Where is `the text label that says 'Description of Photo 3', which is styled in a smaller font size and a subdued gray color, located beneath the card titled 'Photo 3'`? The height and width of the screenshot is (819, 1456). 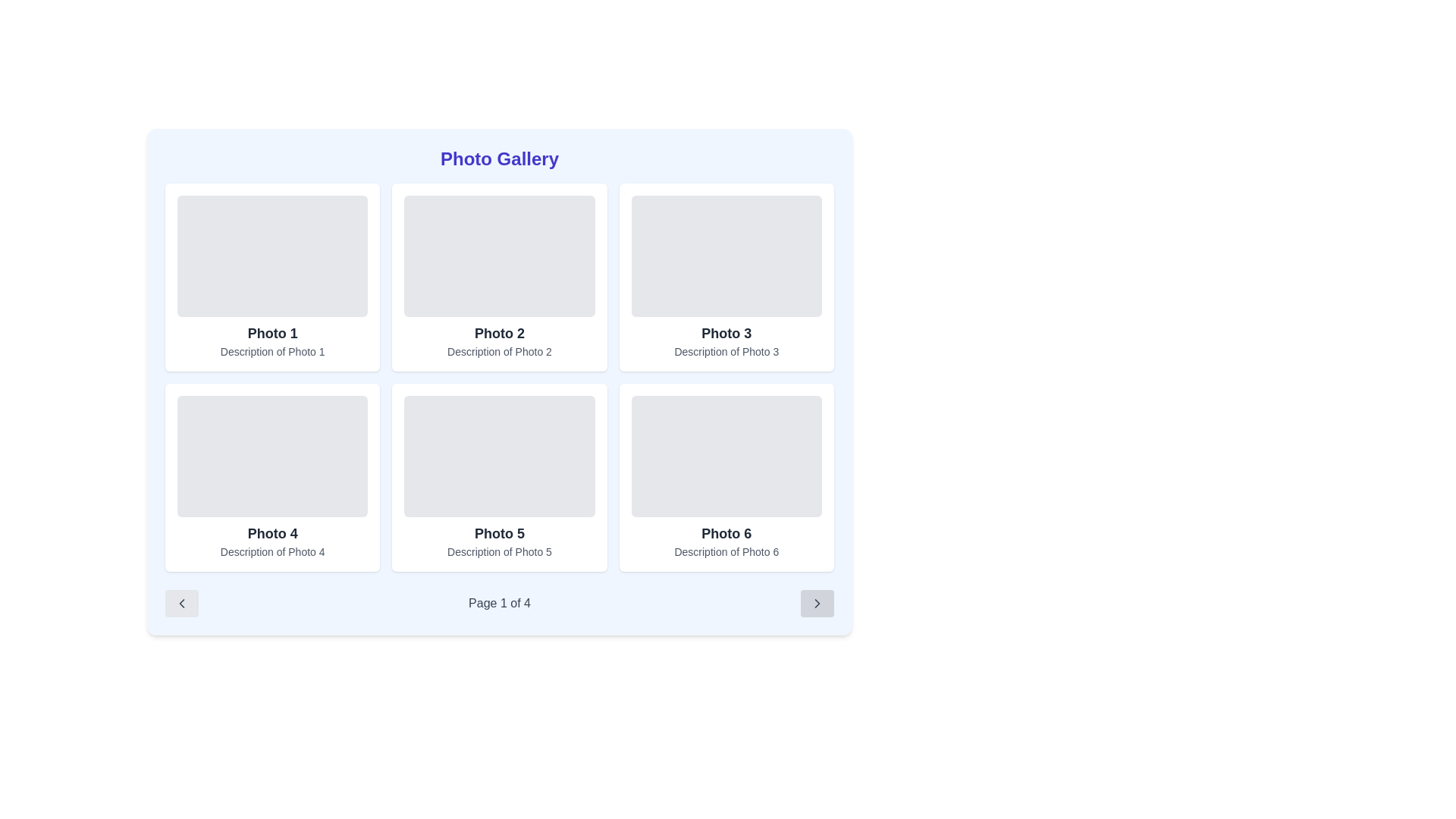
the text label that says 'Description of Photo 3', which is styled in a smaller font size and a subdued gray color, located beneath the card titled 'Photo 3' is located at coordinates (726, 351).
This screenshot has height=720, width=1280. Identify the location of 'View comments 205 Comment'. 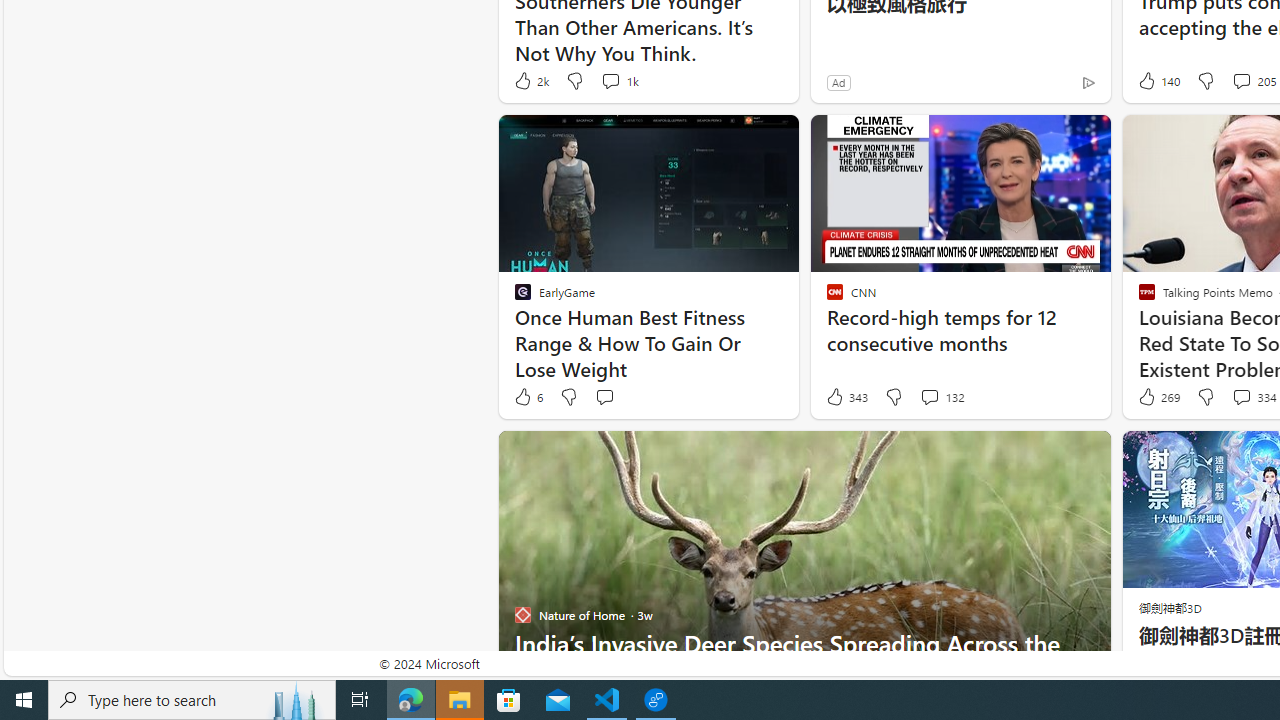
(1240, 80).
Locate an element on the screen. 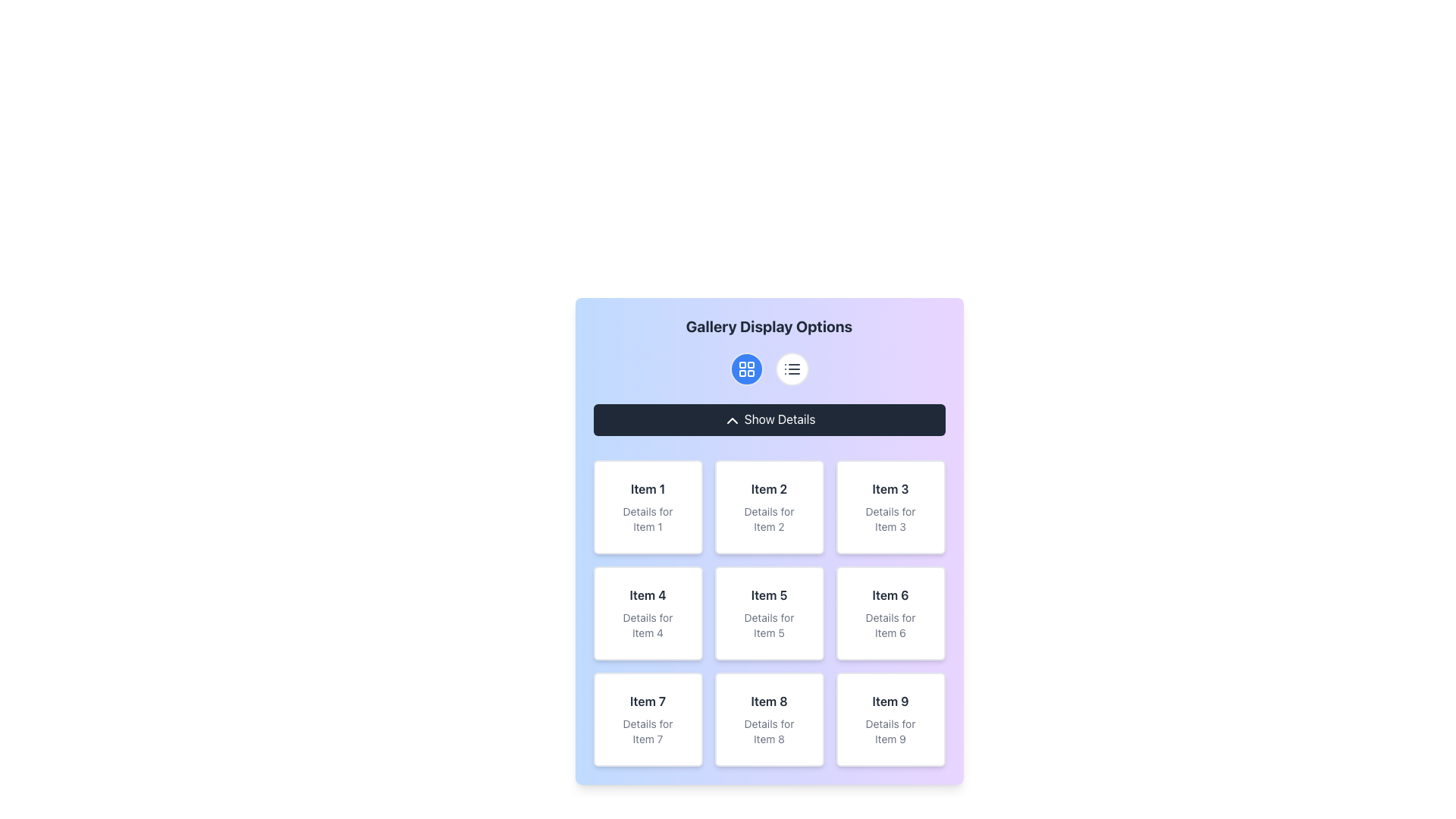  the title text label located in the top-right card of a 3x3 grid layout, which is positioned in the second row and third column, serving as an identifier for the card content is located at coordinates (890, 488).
_ _ _
> Requirement: Rewrite the rows above as a numbered list, from the first row through the line containing "coordinates (726, 351).", skipping blank lines and leaving out the pictures.

> Task response:
1. Where is `the text label that says 'Description of Photo 3', which is styled in a smaller font size and a subdued gray color, located beneath the card titled 'Photo 3'`? The height and width of the screenshot is (819, 1456). 
2. the text label that says 'Description of Photo 3', which is styled in a smaller font size and a subdued gray color, located beneath the card titled 'Photo 3' is located at coordinates (726, 351).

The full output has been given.